Seeing her cry, and knowing that i was the cause, was the hardest thing i ever had to watch. She ment the world to me and single handedly i distroyed both hers and mine.



Shortly after, our talking shrinked and a hole in my heart grew. Months passed, then one day she contacted me and we started talking again. Though it wasnt the same, it was still something. After a two months that something started to change into nothing. Or friendship was scared by the pain i caused her. Soon the pain became too much to bear, and we stopped talking again. As an effort to fill a gapping hole, i started dating a girl named Amanda. She was great. She helped me forget about Ashley. I love her and she loved me, or so i thought. After a month of dating she ended it not giving me a reason why except that she still liked me. I lost it the hole that Amanda covered reopened into a creator. She left me devestated. I did not want to live anymore. The next week i was sitting on the floor of my room crying when i decided to end it. I took my knife and slid it down my arm. The glisening red blood was so beautiful.
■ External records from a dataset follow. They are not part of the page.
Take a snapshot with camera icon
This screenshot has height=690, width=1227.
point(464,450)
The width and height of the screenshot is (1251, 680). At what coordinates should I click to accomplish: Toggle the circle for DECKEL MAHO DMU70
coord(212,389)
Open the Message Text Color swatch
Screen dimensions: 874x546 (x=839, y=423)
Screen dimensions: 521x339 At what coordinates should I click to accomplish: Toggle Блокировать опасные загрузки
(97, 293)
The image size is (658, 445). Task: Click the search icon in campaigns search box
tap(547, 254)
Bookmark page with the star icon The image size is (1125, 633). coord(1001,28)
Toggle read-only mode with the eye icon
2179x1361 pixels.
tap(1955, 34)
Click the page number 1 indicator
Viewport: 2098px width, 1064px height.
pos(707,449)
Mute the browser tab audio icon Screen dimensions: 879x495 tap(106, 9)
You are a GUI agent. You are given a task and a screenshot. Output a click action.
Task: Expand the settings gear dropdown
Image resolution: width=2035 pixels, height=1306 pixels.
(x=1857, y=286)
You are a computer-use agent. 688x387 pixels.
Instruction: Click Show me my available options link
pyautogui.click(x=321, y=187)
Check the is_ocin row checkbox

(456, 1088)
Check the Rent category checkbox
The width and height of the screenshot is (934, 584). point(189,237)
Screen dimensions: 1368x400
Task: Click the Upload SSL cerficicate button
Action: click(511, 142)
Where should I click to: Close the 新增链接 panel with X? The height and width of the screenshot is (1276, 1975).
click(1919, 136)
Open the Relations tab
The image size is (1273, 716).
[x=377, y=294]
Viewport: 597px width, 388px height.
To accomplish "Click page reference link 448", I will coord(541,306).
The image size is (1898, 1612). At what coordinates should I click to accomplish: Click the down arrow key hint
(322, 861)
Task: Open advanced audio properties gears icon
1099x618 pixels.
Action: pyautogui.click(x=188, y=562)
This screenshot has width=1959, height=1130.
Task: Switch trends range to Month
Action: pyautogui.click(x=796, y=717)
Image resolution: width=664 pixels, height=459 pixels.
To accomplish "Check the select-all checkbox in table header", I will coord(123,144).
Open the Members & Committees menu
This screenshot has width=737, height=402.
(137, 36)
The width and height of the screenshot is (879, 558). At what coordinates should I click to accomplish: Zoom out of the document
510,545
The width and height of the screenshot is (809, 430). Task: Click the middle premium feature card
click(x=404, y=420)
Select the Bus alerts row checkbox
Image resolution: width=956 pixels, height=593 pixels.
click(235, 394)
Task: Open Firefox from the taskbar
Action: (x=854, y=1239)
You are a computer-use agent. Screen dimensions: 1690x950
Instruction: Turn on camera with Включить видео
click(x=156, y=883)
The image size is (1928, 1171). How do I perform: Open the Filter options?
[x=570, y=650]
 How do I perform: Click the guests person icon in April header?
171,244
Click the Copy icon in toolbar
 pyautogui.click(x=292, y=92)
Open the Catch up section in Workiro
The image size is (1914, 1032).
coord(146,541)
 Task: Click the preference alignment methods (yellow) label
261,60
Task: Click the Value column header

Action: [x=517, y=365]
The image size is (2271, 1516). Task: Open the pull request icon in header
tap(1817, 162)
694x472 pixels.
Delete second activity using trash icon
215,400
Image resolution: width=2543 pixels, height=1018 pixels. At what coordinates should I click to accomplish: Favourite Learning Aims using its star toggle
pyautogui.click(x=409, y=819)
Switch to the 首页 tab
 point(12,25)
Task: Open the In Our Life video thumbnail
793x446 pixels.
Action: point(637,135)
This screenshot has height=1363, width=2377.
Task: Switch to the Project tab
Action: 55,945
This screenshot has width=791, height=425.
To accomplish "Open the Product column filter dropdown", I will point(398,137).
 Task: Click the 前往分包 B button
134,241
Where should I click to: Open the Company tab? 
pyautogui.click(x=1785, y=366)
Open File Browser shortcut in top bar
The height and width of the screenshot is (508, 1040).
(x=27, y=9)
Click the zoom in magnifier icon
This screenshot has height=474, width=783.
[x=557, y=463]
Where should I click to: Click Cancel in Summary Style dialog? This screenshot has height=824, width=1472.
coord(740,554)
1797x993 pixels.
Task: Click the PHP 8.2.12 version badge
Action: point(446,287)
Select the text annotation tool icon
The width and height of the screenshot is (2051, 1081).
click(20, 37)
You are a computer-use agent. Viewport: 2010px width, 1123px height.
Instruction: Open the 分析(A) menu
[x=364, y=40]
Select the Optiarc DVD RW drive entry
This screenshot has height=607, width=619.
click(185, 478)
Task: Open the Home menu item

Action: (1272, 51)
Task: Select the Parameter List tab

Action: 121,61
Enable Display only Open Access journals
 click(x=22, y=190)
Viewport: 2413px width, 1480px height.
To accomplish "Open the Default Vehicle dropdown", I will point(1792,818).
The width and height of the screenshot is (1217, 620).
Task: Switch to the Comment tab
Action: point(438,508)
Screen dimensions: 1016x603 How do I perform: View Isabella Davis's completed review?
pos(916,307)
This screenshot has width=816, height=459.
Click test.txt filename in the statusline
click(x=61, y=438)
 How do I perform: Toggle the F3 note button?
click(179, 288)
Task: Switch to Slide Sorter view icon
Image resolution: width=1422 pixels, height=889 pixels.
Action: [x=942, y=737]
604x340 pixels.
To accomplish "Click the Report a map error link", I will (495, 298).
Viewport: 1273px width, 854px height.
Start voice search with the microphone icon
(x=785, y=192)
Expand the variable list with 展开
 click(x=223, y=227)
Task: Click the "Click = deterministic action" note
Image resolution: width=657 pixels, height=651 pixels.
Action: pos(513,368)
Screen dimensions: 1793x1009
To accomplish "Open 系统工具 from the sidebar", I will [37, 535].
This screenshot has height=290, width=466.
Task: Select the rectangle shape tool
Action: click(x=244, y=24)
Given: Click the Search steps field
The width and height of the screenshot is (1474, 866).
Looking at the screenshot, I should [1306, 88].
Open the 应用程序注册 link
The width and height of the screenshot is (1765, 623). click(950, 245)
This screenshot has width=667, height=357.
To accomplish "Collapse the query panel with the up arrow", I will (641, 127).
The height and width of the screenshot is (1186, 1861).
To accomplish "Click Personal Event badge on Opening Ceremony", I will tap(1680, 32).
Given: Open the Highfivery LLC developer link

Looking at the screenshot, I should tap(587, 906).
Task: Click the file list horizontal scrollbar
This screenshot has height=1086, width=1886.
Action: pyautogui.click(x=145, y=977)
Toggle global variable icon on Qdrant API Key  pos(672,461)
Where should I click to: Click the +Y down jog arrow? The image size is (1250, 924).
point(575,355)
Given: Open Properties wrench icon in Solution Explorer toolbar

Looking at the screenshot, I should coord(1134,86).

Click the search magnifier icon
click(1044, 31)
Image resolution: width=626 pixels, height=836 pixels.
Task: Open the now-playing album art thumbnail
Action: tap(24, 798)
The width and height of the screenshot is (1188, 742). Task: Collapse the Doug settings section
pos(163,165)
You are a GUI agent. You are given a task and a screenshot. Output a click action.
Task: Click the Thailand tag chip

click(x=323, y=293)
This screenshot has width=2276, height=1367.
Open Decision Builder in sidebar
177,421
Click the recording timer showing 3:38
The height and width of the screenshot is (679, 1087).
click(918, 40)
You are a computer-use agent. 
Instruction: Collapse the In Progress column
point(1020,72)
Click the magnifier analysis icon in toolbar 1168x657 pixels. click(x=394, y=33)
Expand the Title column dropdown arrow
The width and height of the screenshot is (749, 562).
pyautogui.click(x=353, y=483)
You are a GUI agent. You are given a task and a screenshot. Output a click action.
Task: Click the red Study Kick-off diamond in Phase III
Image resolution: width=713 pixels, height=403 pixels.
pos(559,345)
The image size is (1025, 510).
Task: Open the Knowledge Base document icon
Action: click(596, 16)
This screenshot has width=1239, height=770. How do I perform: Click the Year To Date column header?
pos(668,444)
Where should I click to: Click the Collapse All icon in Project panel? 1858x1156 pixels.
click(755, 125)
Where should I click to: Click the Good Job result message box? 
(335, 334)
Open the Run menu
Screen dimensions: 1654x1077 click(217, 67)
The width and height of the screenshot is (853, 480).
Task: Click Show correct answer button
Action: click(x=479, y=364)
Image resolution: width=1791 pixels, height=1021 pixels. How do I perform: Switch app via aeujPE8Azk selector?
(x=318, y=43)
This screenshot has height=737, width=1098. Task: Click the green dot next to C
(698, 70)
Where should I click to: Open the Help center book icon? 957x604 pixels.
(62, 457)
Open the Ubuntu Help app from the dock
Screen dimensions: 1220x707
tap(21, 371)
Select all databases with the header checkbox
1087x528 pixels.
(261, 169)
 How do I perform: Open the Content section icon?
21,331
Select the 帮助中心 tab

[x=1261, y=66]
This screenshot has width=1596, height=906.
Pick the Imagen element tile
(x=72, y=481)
As i closed my eyes, Amandas face was the last thing i saw. When i woke up my dad was clutching my wrist yelling at my mom to call 911. I had failed at killing myself. When i think about it now I think i failed for a reason, because the next day Ashley texted me. We started talking again and i told her i tried to kill myself. She told me how much she was upset with me and how much she cared about me. Or friendship started again stronger then ever. After amonth i started feeling an attration to her again. I realized that the hole i tried to have amanda cover could not be. I realized that Ashley was the one I had been searching for all along. I realized i was in love with her. But things started happening. I started getting mixed singals from her. On one hand i think she liked me, i know she liked me. And on the other hand she would push me away. I didnt understand. I thought she liked me. In the end i realized she didnt. Who would. Who would want a suicidal, no one. Here i am falling, and the only one who can catch me does not want to. I see the ground coming closer.